## Text segment
____________
Start of int8 refactor: remove col32/col_ampere/col_turing transforms…

… in new igemmlt implementation

bitsandbytes/autograd/_functions.py

@@ -245,11 +245,11 @@ class MatmulLtState:
     _tile_indices: Optional[torch.Tensor] = None
     force_no_igemmlt: bool = False
     CB = None
-    CxB = None
+    CxB = None  # TODO: Deprecate/remove
     SB = None
     SCB = None
 
-    CxBt = None
+    CxBt = None  # TODO: Deprecate/remove
     SBt = None
     CBt = None
 
@@ -263,7 +263,7 @@ class MatmulLtState:
     has_fp16_weights = True
     memory_efficient_backward = False
     use_pool = False
-    formatB = F.get_special_format_str()
+    formatB = "row"  # F.get_special_format_str() TODO: Deprecate/remove
 
     def reset_grads(self):
         self.CB = None
@@ -283,9 +283,6 @@ def tile_indices(self):
 
 
 class MatMul8bitLt(torch.autograd.Function):
-    # forward is the same, but we added the fallback for pre-turing GPUs
-    # backward is mostly the same, but adds one extra clause (see "elif state.CxB is not None")
____________
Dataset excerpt
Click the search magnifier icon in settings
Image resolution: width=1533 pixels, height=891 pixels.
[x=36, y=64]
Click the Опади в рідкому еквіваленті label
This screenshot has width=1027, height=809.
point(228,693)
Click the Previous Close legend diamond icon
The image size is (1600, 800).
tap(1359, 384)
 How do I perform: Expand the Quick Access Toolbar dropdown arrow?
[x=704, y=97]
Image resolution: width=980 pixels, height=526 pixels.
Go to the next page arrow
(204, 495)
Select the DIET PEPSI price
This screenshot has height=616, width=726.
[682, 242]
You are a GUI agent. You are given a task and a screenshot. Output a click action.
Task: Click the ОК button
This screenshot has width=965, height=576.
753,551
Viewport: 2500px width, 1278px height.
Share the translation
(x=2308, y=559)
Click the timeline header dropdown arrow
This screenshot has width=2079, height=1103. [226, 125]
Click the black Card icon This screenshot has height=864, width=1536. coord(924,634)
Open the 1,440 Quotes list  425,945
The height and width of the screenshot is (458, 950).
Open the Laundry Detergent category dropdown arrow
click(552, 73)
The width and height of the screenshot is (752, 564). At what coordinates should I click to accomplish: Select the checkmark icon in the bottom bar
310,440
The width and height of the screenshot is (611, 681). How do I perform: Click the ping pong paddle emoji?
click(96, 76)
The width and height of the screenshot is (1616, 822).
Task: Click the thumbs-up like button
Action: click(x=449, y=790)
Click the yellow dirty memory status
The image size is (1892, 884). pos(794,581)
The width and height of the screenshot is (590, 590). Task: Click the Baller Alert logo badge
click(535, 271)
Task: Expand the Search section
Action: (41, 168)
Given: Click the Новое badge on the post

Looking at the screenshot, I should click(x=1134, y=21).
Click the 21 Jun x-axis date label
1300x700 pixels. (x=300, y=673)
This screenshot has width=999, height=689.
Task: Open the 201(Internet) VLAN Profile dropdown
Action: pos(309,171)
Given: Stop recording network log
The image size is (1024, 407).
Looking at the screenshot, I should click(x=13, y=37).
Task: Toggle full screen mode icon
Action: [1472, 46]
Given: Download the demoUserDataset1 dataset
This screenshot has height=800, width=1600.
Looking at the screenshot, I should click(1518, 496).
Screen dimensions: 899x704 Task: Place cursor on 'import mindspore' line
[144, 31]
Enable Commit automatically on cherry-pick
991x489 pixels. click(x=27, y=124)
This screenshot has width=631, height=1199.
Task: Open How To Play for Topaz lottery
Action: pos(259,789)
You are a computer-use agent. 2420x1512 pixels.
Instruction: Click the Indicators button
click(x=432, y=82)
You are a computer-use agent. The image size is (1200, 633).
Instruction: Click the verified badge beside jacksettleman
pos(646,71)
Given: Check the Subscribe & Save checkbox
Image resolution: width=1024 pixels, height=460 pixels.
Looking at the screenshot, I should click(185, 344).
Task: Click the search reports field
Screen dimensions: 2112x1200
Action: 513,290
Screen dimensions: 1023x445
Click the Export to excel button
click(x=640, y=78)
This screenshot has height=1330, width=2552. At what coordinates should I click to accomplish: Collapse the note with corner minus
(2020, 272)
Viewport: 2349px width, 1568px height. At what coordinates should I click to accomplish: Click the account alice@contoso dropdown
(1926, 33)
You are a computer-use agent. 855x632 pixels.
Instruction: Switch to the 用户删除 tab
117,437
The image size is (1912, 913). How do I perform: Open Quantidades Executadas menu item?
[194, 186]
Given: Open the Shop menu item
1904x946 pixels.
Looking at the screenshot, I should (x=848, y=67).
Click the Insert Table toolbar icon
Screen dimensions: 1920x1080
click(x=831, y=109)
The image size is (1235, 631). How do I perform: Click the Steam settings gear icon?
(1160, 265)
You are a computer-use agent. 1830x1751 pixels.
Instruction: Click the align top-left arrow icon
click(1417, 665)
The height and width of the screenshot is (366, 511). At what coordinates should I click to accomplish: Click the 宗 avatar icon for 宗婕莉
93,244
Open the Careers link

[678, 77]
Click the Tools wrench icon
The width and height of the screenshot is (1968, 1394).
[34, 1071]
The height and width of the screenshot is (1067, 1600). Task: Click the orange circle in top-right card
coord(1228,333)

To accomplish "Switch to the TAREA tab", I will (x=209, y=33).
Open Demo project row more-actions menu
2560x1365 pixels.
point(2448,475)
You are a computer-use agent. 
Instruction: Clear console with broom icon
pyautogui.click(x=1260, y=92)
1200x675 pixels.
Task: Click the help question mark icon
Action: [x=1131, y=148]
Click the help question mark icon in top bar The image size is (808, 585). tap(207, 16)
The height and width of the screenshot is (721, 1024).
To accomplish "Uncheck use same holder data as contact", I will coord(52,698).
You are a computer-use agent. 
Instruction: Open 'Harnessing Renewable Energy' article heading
____________
## To be done
- 1) Using the int8 refactor diff, decide whether each statement agrees with it. Answer yes or no for each, quoting the words of the diff that decide it. (a) The diff sets formatB to "row". (b) The diff's title says the col32, col_ampere and col_turing transforms are removed. (c) In MatmulLtState, force_no_igemmlt defaults to True.
- 2) In the listing, copy out the lines from the one containing "The width and height of the screenshot is (611, 681)." up to and including the one containing "Action: click(x=449, y=790)".

## Answers to the exercises
- 1)
(a) Yes: "formatB = "row""
(b) Yes: "remove col32/col_ampere/col_turing transforms"
(c) No: "force_no_igemmlt: bool = False"

- 2)
The width and height of the screenshot is (611, 681). How do I perform: Click the ping pong paddle emoji?
click(96, 76)
The width and height of the screenshot is (1616, 822).
Task: Click the thumbs-up like button
Action: click(x=449, y=790)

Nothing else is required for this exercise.